Präses Schneider: Die Presse hat an dieser Stelle überzogen. Es gab natürlich kritische Töne, die gab es auch im Vorfeld von einzelnen Bischöfen. Aber das Umgekehrte hören wir uns ja auch häufiger an. Das gibt es ab und zu mal, aber daraus würde ich jetzt keinen allgemeinen Trend ableiten. Wir sind alle darauf eingestellt, dass unser Weg in die Zukunft weiter ökumenisch ist. Das kann auch gar nicht anders sein.



domradio.de: Trotzdem hat der von Bischof Müller kritisierte Berliner Bischof Dröge noch einmal reagiert. Besteht nicht die Gefahr, dass man sich nun im Kleinklein der persönlichen Auseinandersetzungen verliert?

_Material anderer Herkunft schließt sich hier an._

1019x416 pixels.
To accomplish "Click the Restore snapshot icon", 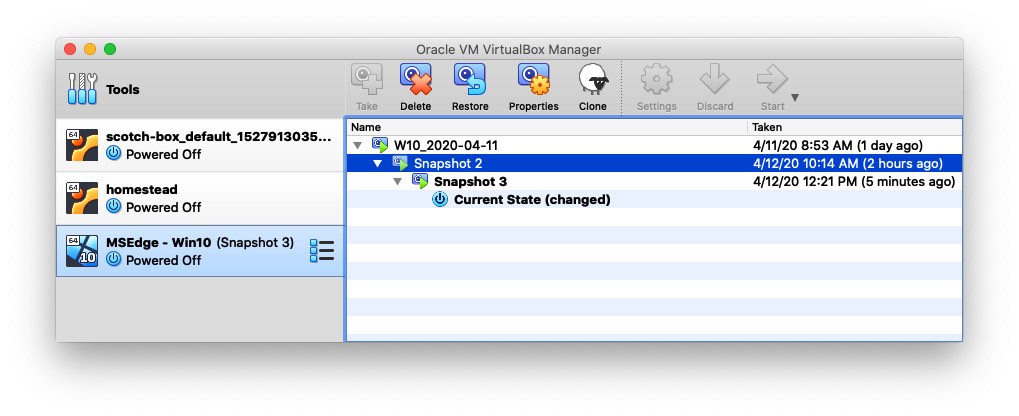I will 470,80.
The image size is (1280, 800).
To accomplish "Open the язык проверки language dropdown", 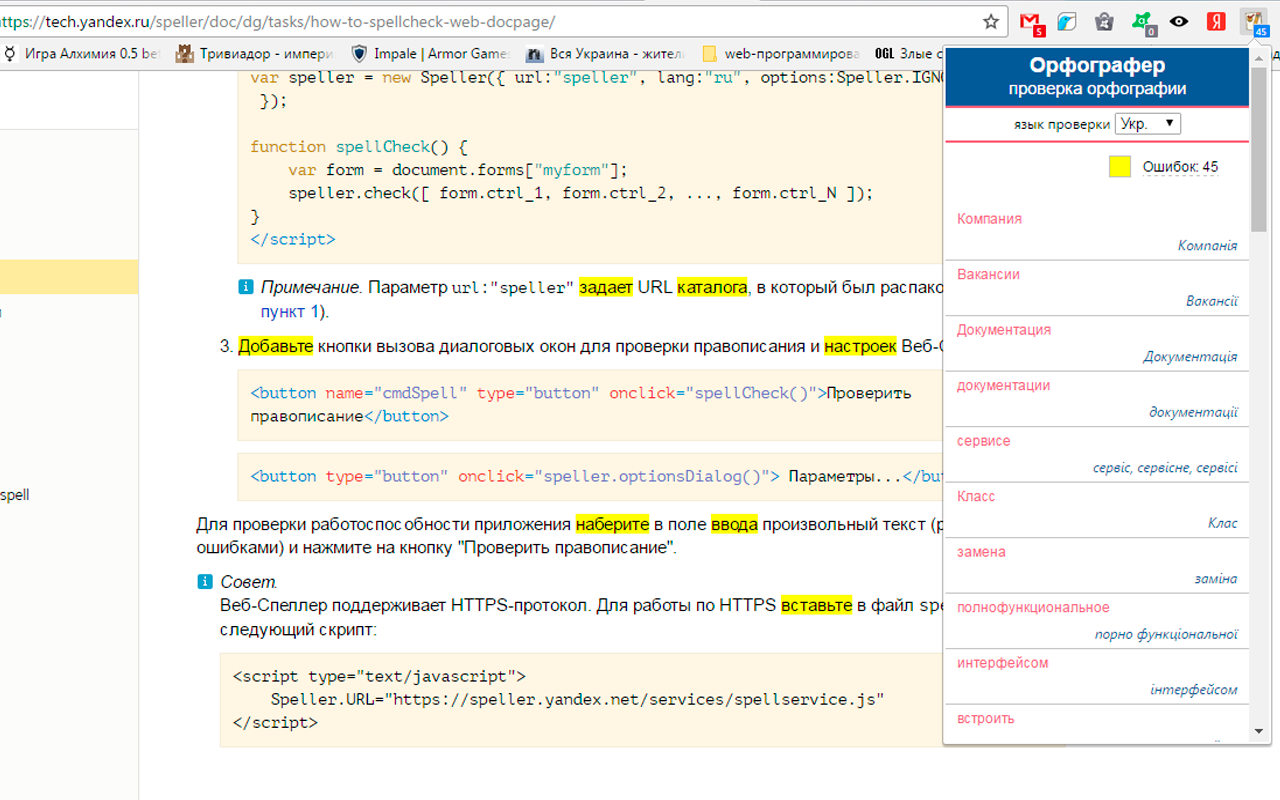I will 1147,124.
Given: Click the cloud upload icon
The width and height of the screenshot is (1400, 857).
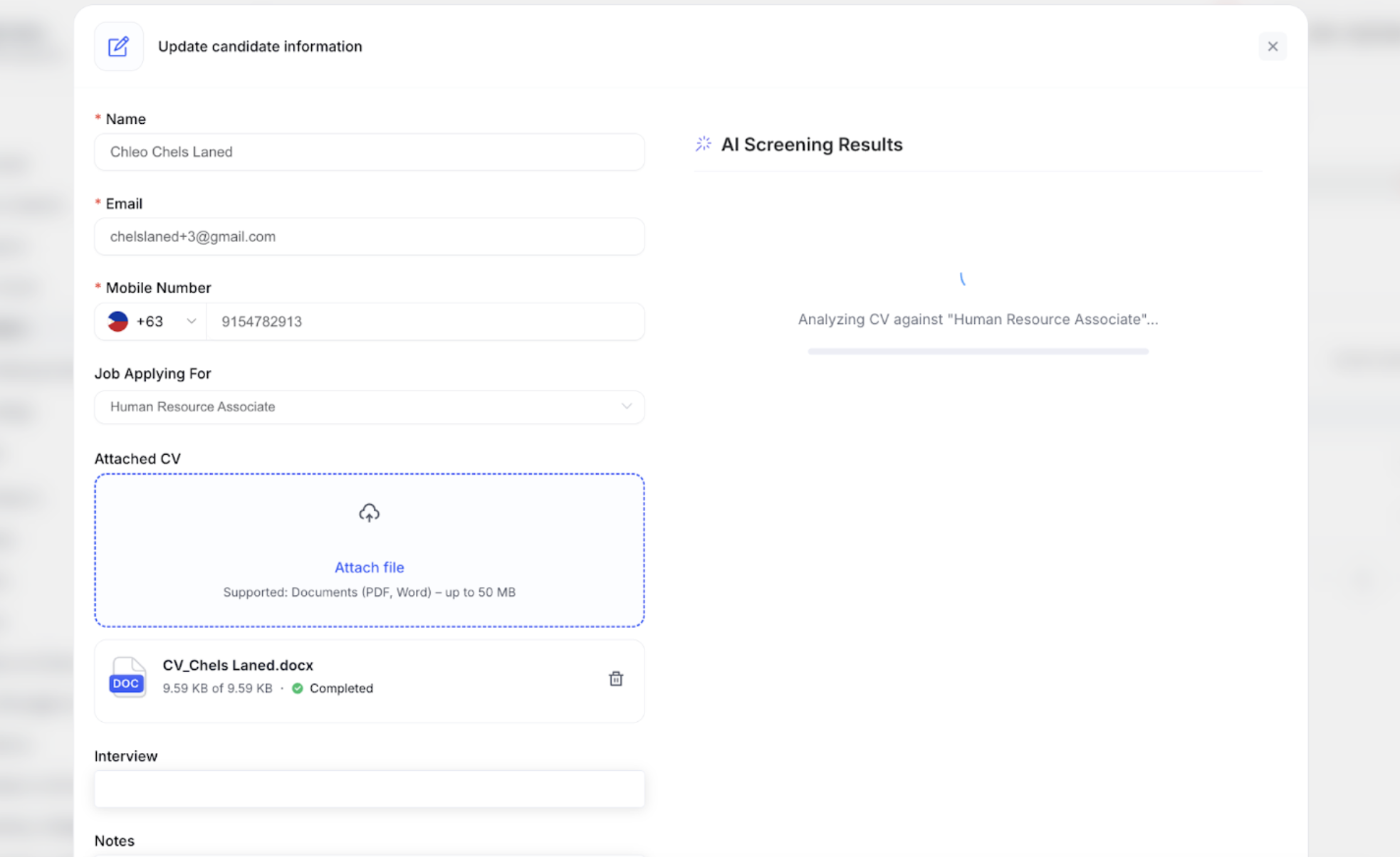Looking at the screenshot, I should 369,512.
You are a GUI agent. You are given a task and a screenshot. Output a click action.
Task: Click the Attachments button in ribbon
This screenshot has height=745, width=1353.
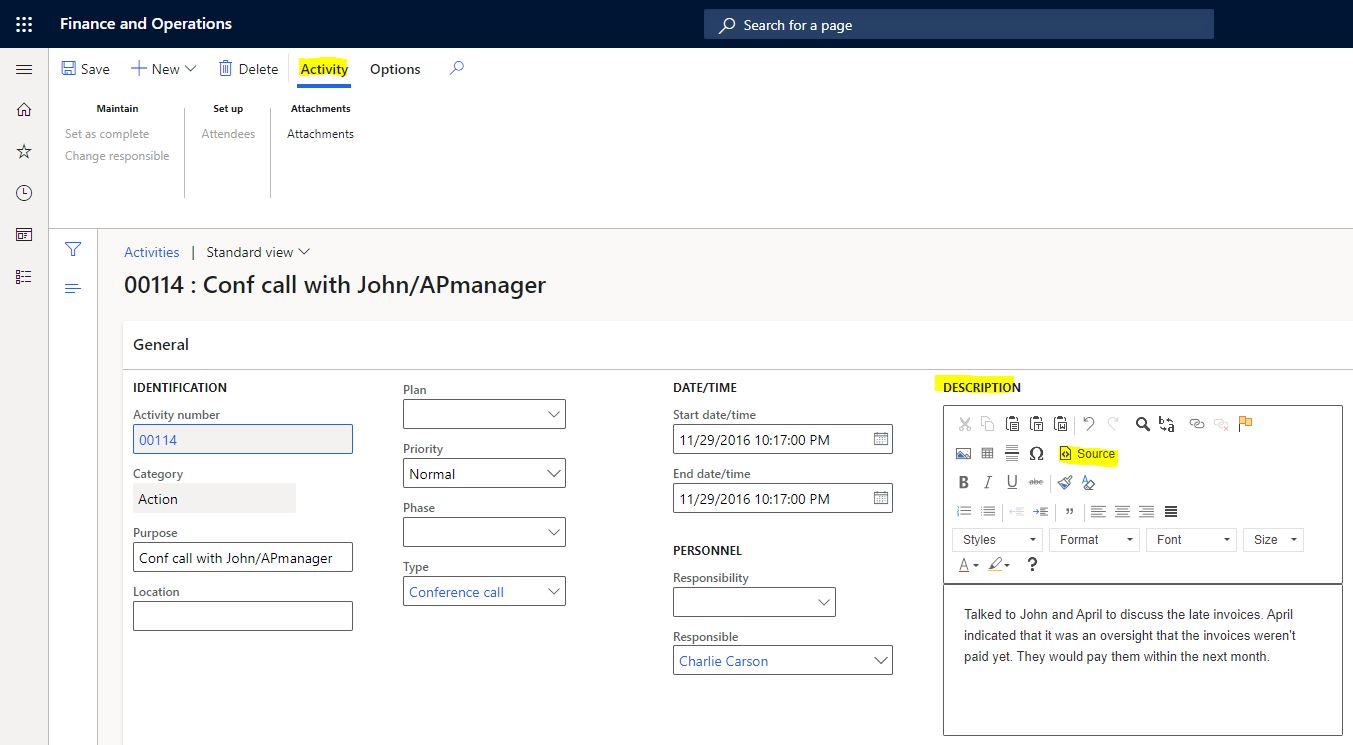coord(320,134)
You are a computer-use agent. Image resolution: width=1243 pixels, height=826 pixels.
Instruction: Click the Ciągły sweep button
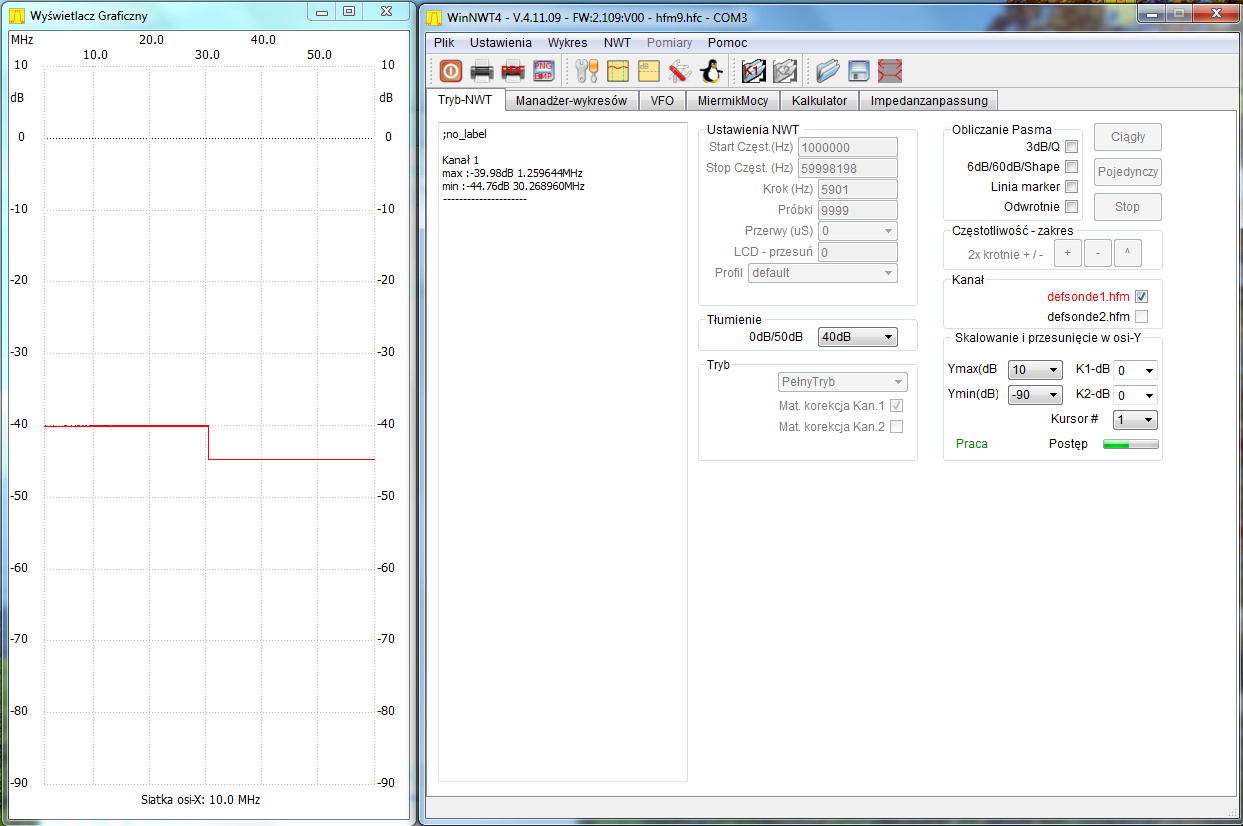(1127, 137)
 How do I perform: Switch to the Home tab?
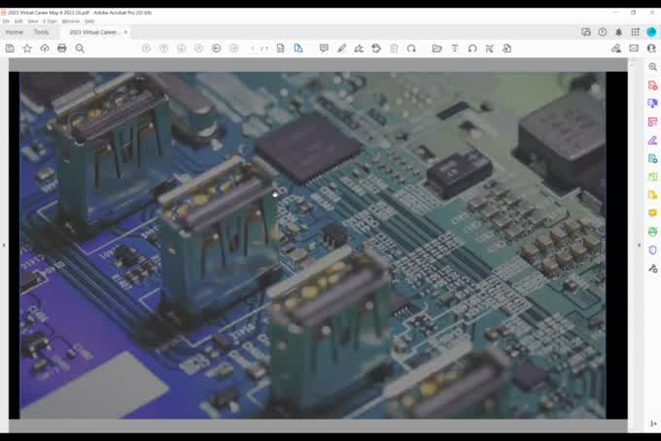pyautogui.click(x=14, y=32)
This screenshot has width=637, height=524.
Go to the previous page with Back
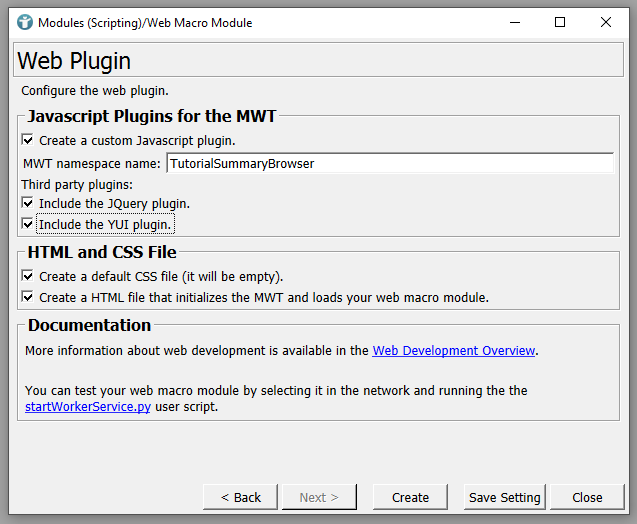click(x=240, y=497)
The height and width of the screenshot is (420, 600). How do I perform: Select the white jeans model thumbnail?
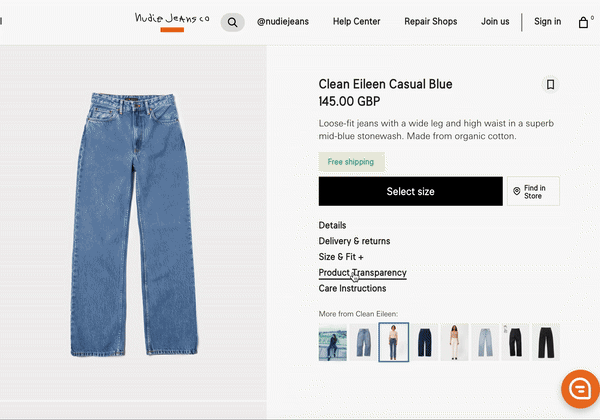point(454,342)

Präses Schneider: Das will ich nicht hoffen. Ich denke, dass es nun auch gut ist, nachdem die zwei sich mal so ausgetauscht haben. In der Ökumene müssen wir eben auch damit leben, dass es vereinzelt solche Stimmen gibt, aber das ist nicht kennzeichnend für den Weg der beiden Kirchen miteinander.



domradio.de: Welcher Impuls geht denn von der Synode insgesamt aus?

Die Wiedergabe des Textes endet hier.